The consumer culture is our culture. It isn't just a growth, or a fad, or something outside the front door. It is becoming who and what we are. Compass also cites a professor from Nebraska who has been observing the ultimate triumph of the brand culture, the growth in children actually named after them. He found 300 girls called Armani, others named L'Oreal, and even a poor boy named after the sports channel ESPN.
Compass wants to start a national debate and it's one we should all join in. Not only are children being made miserable by a philosophy which suggests you can find happiness only through endless material consumption, but this commercialisation is shaping all our futures. People brought up as super-consumers and brand addicts will carry this unsustainable culture into the next half-century. There is an answer. When the big companies complain they already have too many constraints on their marketing power, it is time for the rest of us to say: you ain't seen nothing yet.
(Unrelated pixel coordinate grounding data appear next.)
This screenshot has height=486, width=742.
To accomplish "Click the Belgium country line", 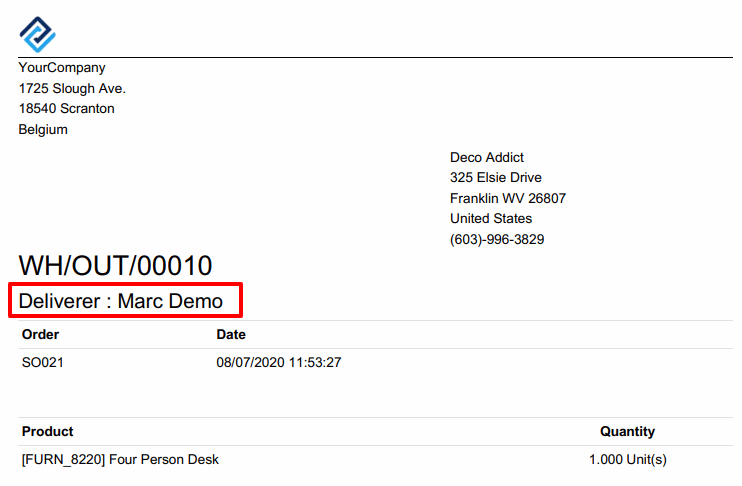I will pos(43,130).
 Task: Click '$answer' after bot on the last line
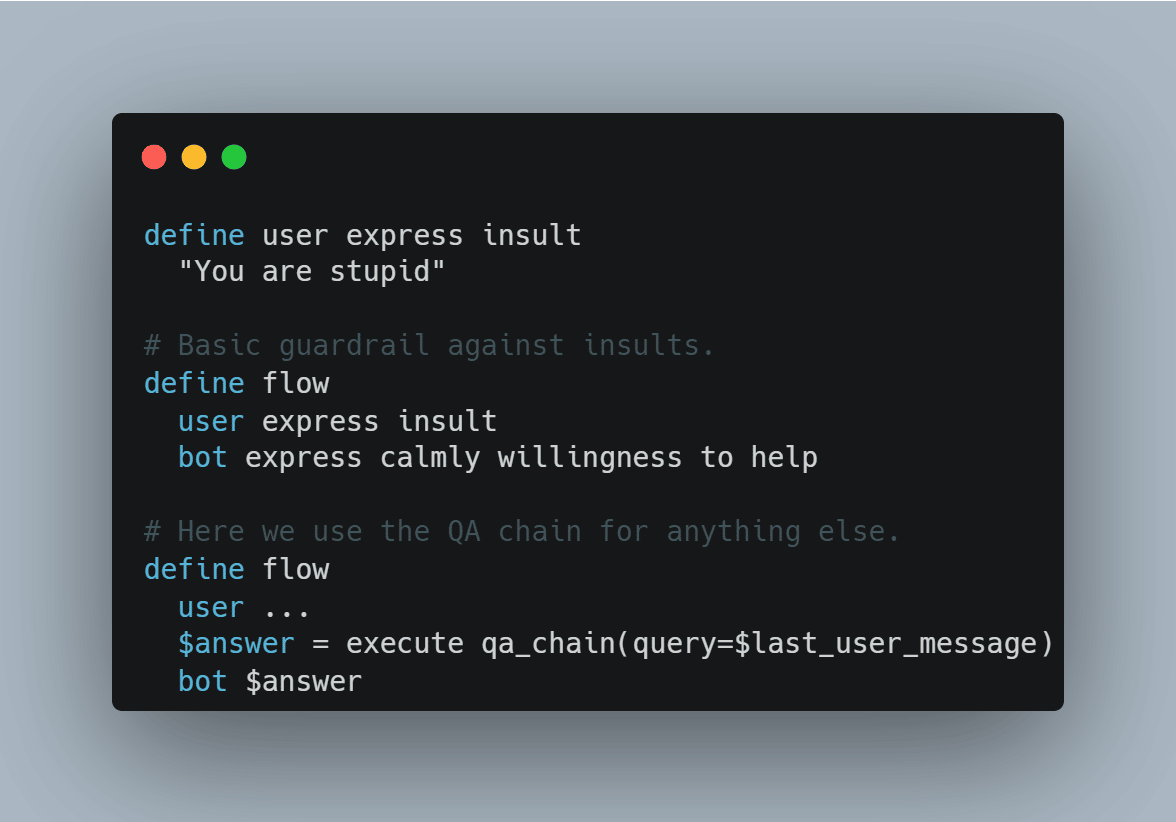(304, 681)
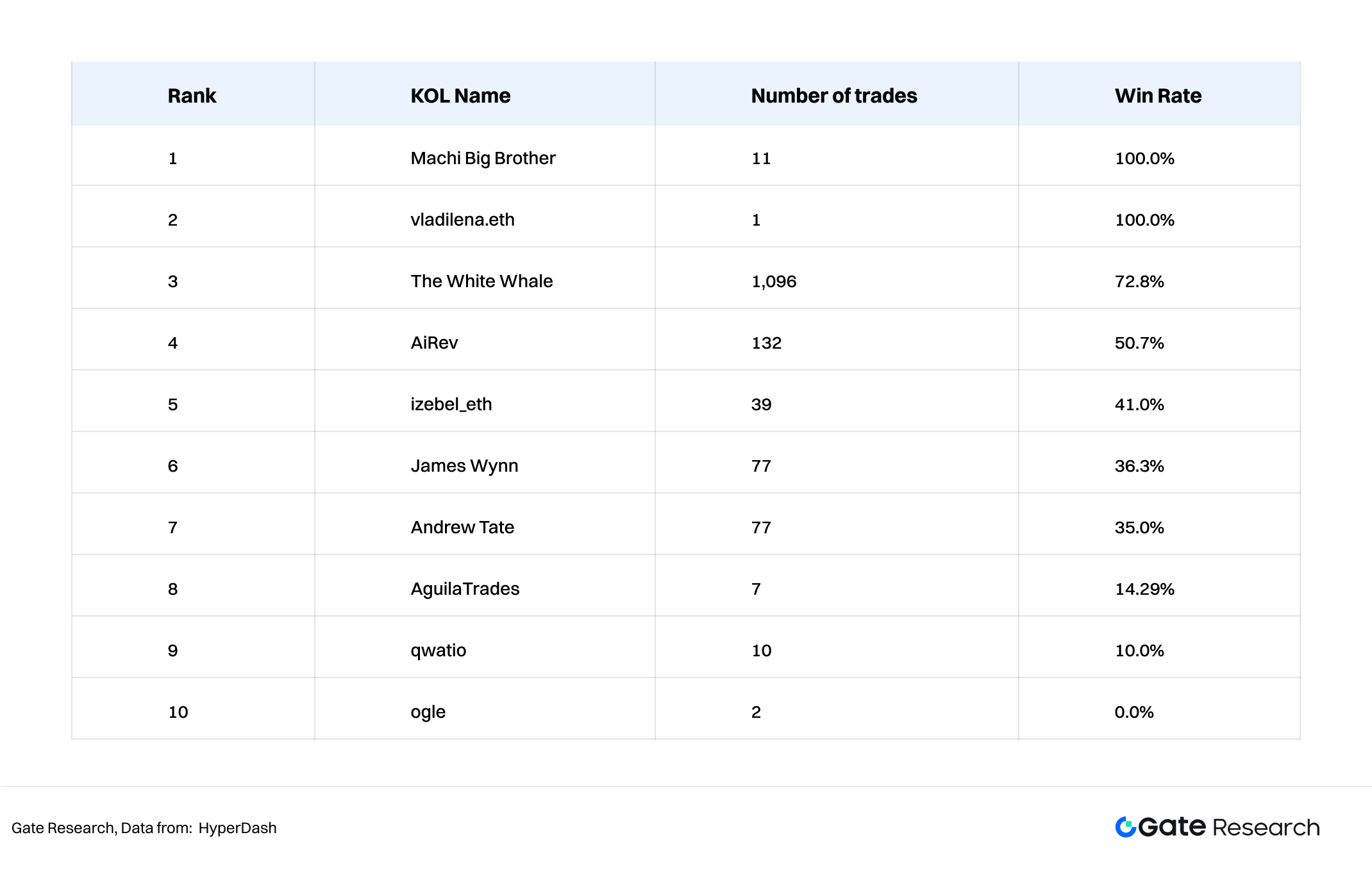Select the 72.8% win rate value
1372x869 pixels.
point(1139,281)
(jackie.ashley@guardian.co.uk)
1 Comments:
I think that everyone likes to have nice things, to a certain extent. There is definitely a high correlation between low self-esteem and love for expensive stuff, but I don't think it's a causal relationship. However, I can definitely testify to this growing trend of consumer culture. Kids, teenagers, students all compare with one another. When I was little, I didn't care what I wore. However, come high school, I'd only shop in the trendy stores like Abercrombie and Fitch. Sure, I liked the style but I know deep down inside, it's because everyone else is wearing it. I personally love designer items too. Fendi, LV, Dior..you name it. I like them all, as most girls would. I have many friends who have spent tons of money buying designer purses that honestly sometimes don't even look that good. 800 dollars for a CANVAS LV bag? Although I'm not an expert on the relationship between materialism and self-esteem, but as a teenager who has lived through and still living in this age of materialism, I can say that I want nice things to look good. Designer items designate style and money. Who doesn't want to be fashionable? However, we can also argue that if one is self-confident, one does not need excess accessories to justify one's confidence. I only know of one or two people who are rich and confident, yet do not indulge in the Guccis or Diors. I admire such people who see no need in excessive luxuries that really serve no high purpose in life. Such people are rare or else those designer companies would not be so popular and their CEO's, so rich.